In the summer of 1939, as Britain prepares for war with air-raid drills and trench digging in Hyde Park, in the depths of rural Suffolk, an excavation of a very different kind is about to shake up Europe’s perception of its history just as much as the impending war. When local landowner, Edith Pretty, employs archaeologist, Basil Brown to excavate a series of large earth mounds on her land, little can any of them know that they are about to re-illuminate the Dark Ages. As history goes into overdrive around them, and those drawn together at Sutton Hoo become involved in their own emotional upheavals, gradually, painstakingly, with many setbacks and a few blinding revelations, one of the most important, enigmatic and beautiful archaeological discoveries of modern times is laid bare.

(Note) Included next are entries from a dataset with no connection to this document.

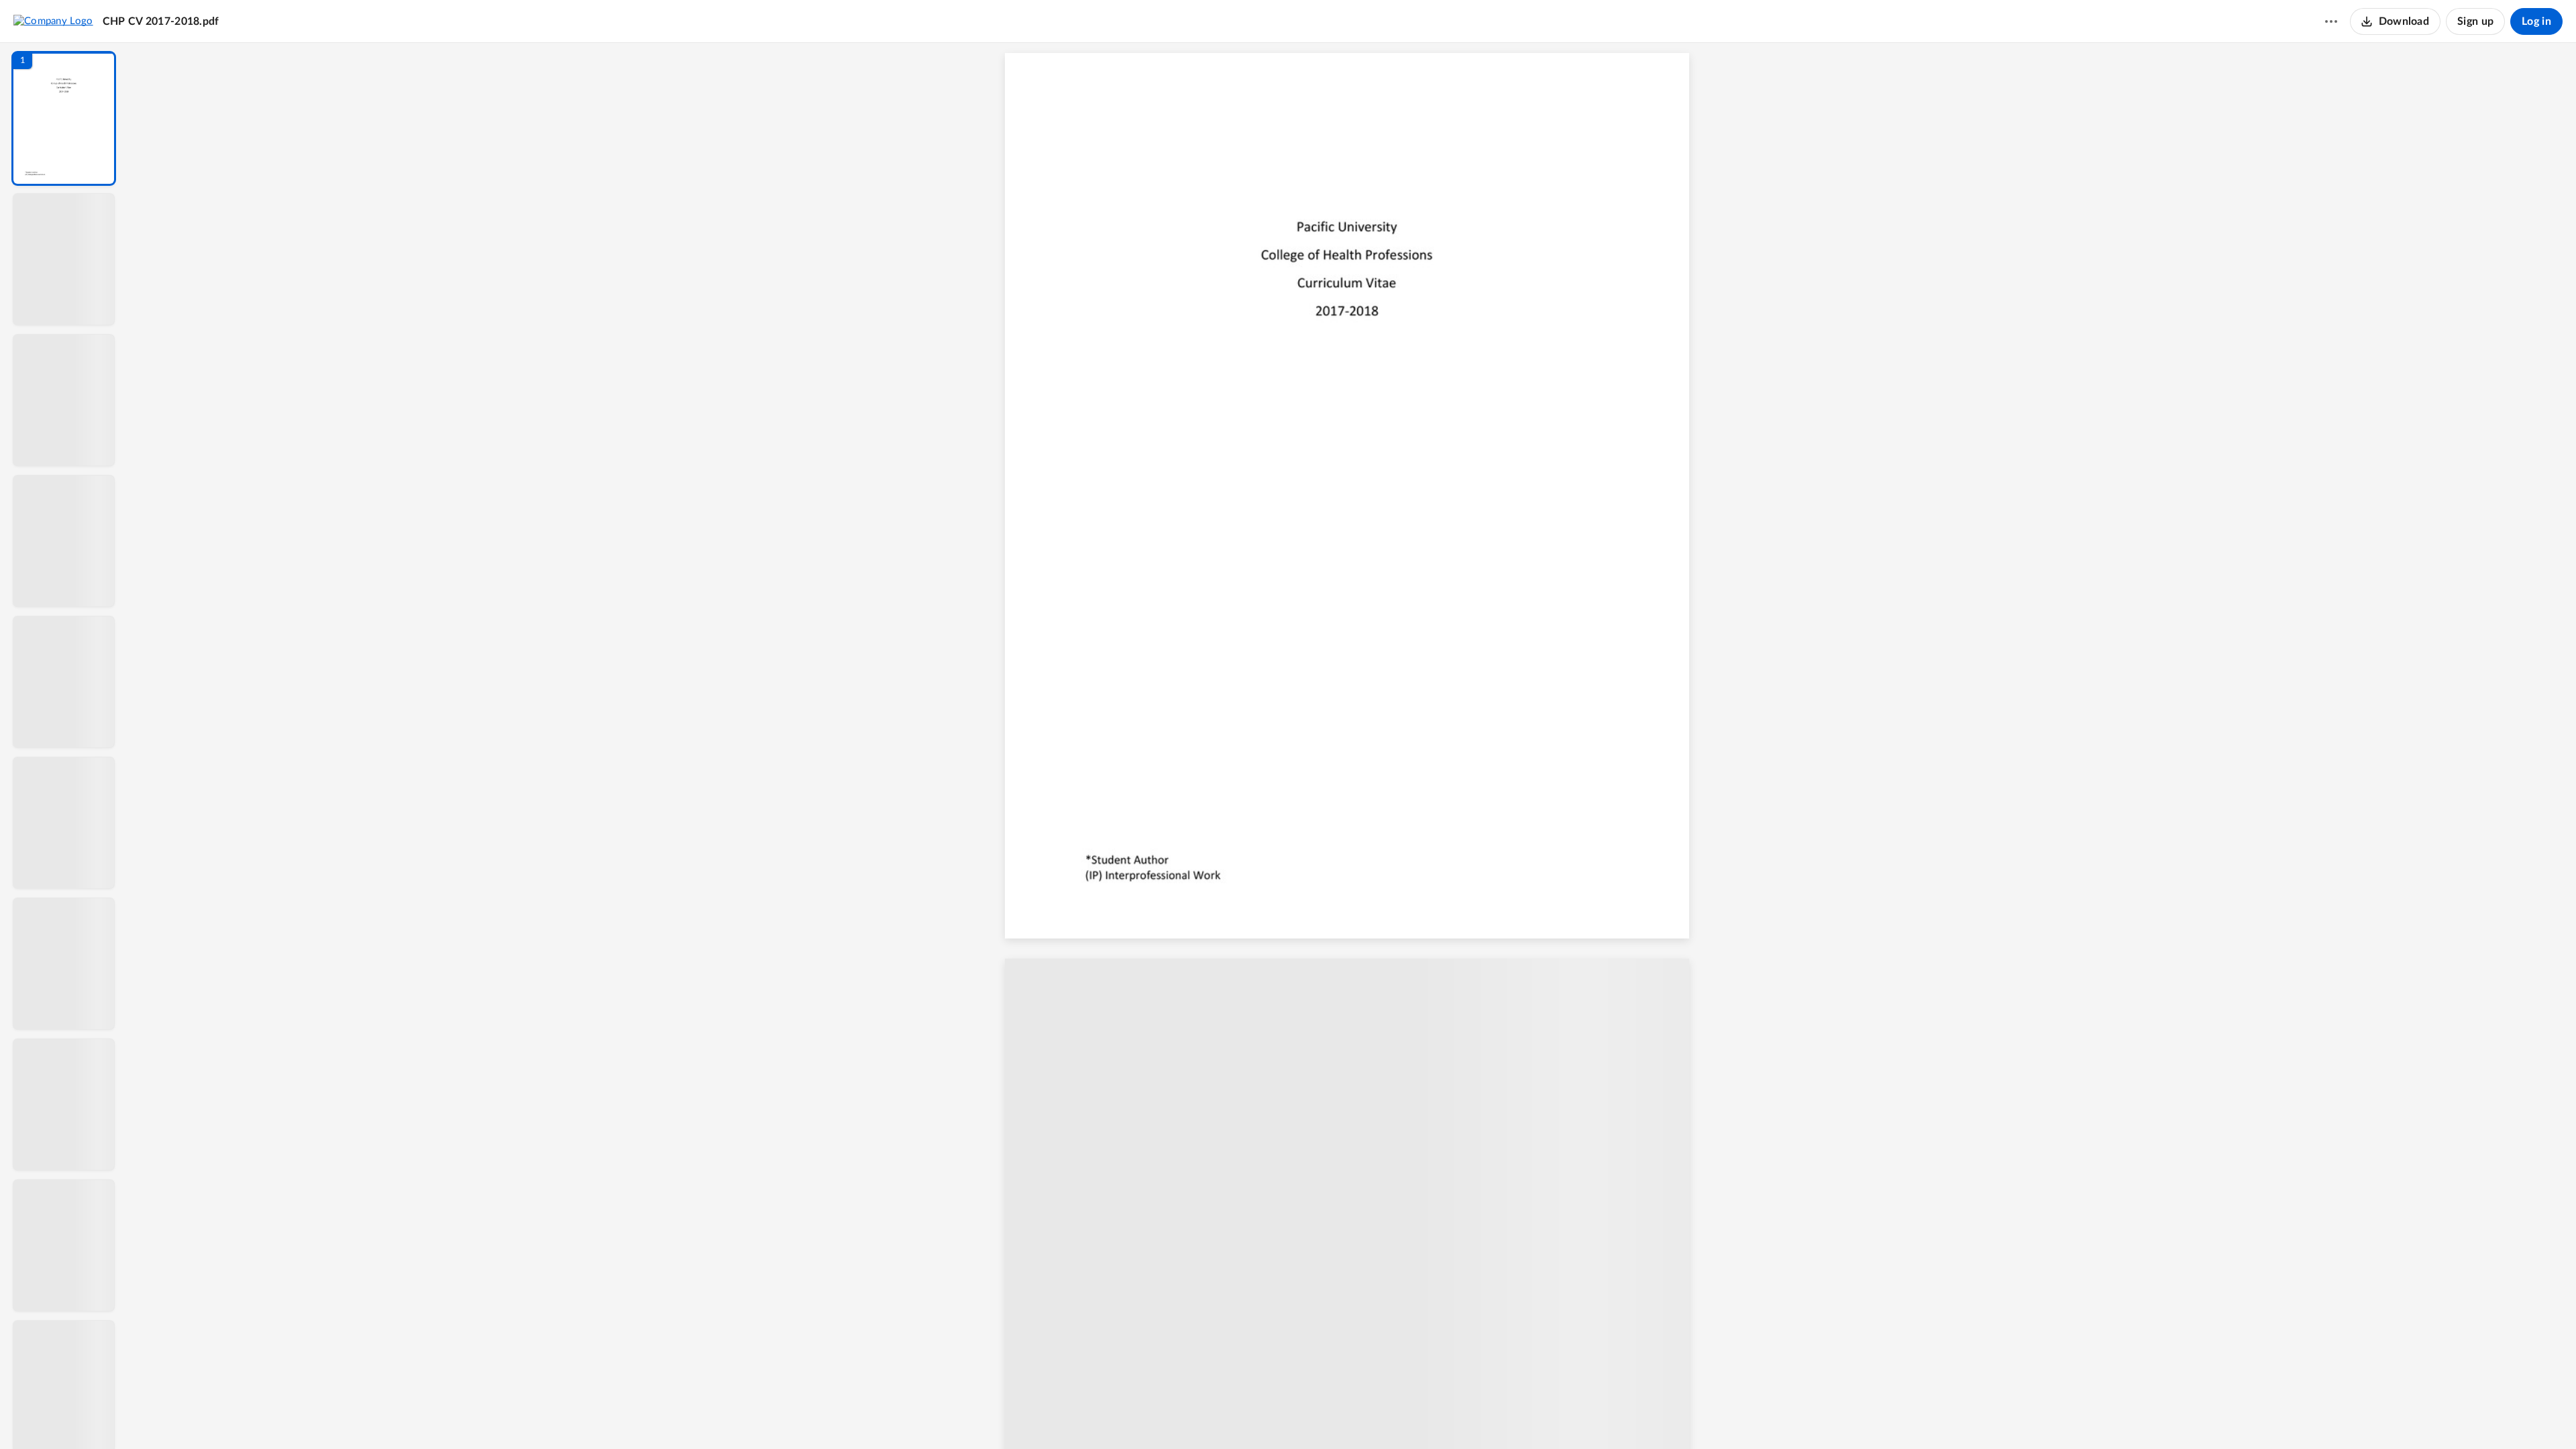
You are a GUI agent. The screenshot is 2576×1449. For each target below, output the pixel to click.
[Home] (53, 21)
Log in (2536, 21)
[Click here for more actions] (2331, 21)
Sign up (2475, 21)
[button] (63, 118)
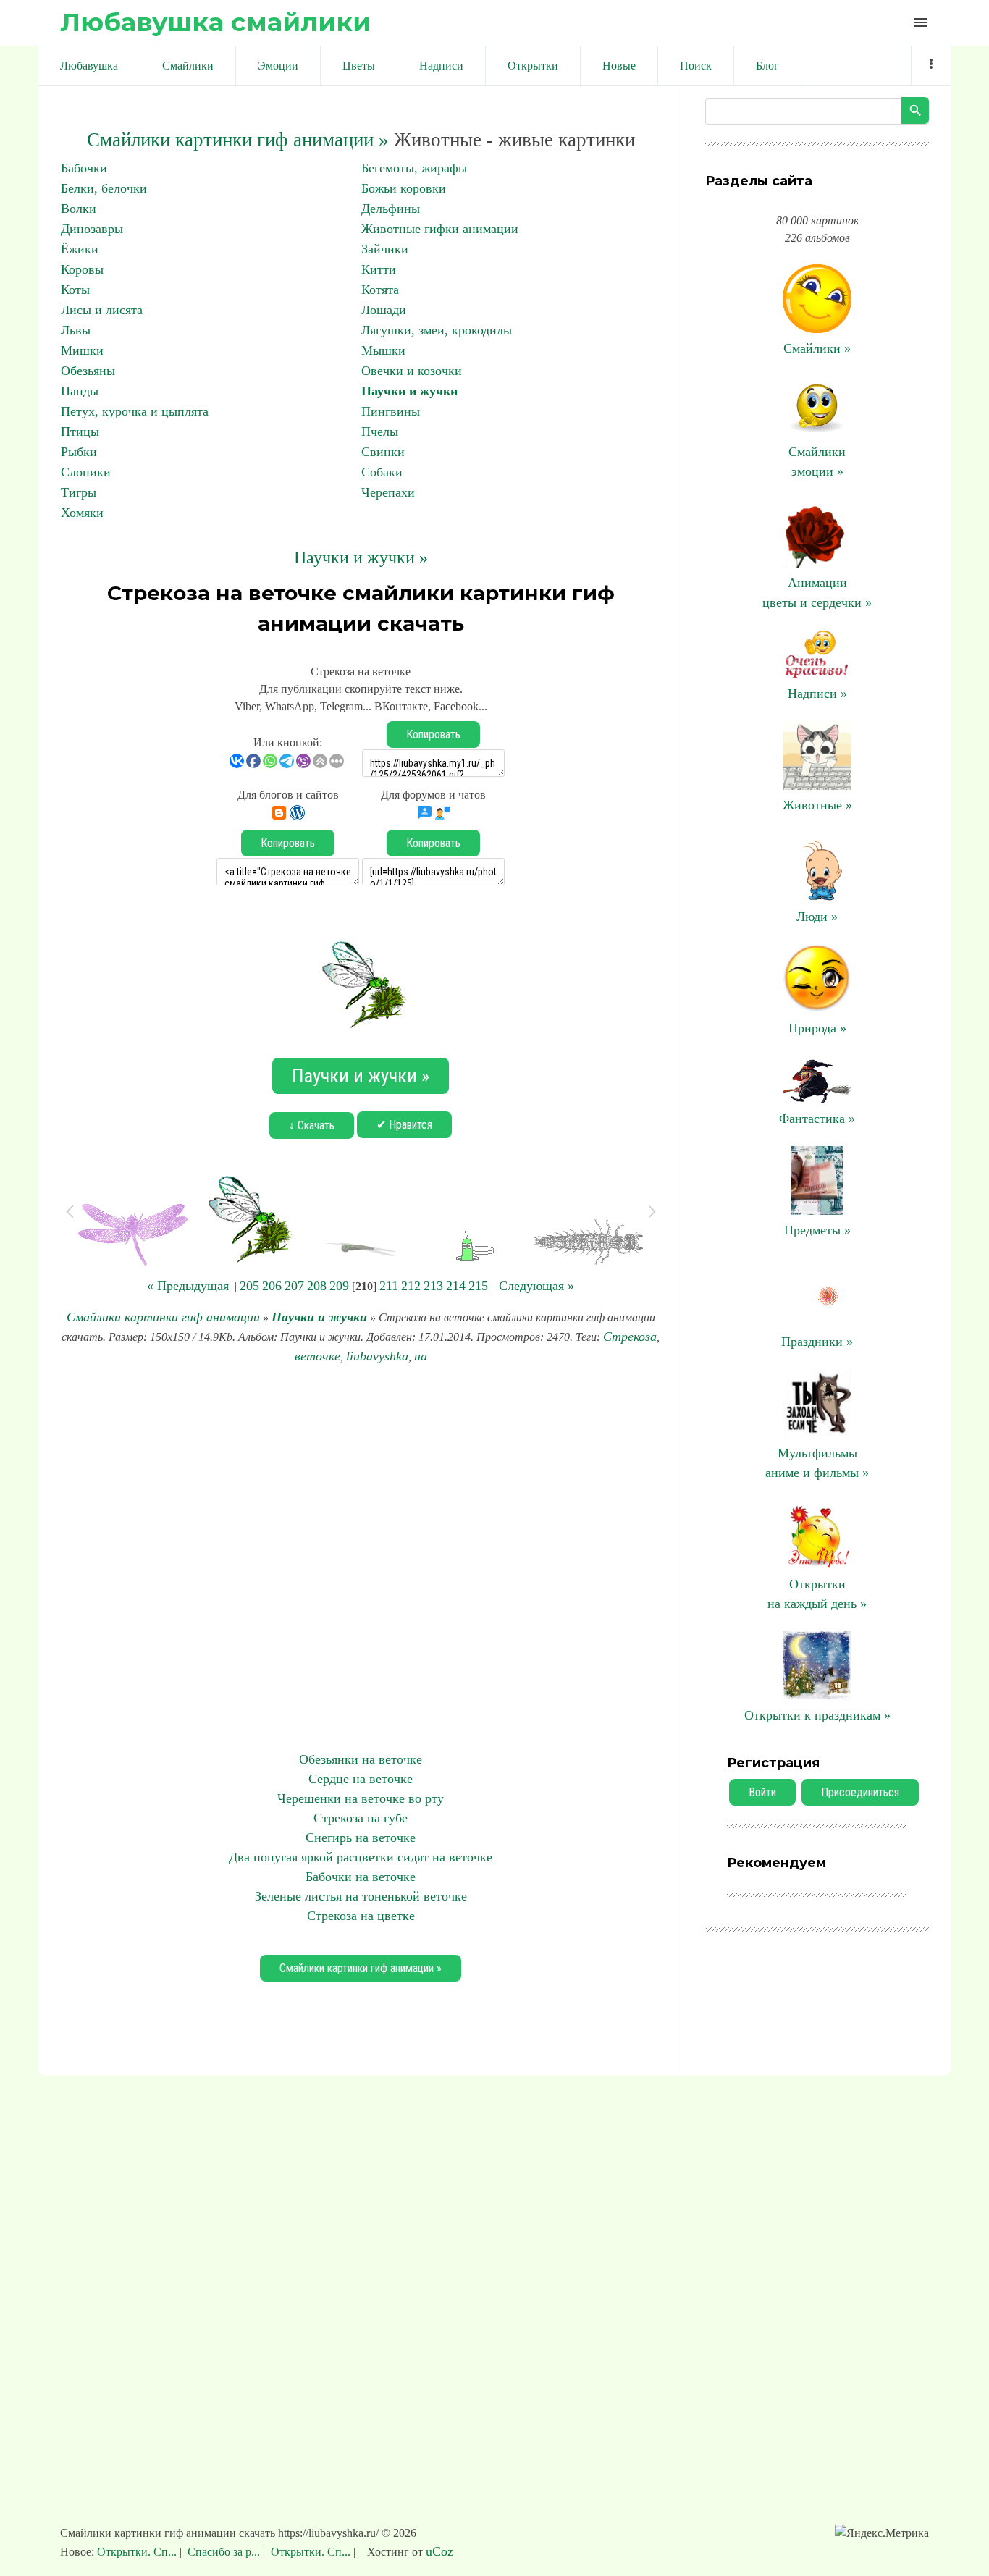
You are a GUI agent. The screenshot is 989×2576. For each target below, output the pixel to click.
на (420, 1356)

The discovery of the Anglo Saxon ship burial at Sutton Hoo in the Deben valley hardly needs the attentions of a novelist to make it any more dramatic than it was. A visit to the site and a tour of its treasures make the hackles rise; you instinctively know you are in the presence of something magical. That said, John Preston has written a wonderful novel about it, excavating the lives of those involved with as much care and precision as they applied to the dig and fashioning from them a small jewel of a book. Not a word is out of place in his meticulously observed account of these variously repressed lives, of Edith’s anxiety for her solitary young son as her health fails, or Basil’s inability to express any feeling at all, or brilliant young Peggy Piggot’s reluctance to step out of the shadow of her husband and former professor.
None of these individual stories ends happily because they are all drawn from life, but what a legacy they left us, and what a skilful tribute Preston has paid them in this almost perfect novel.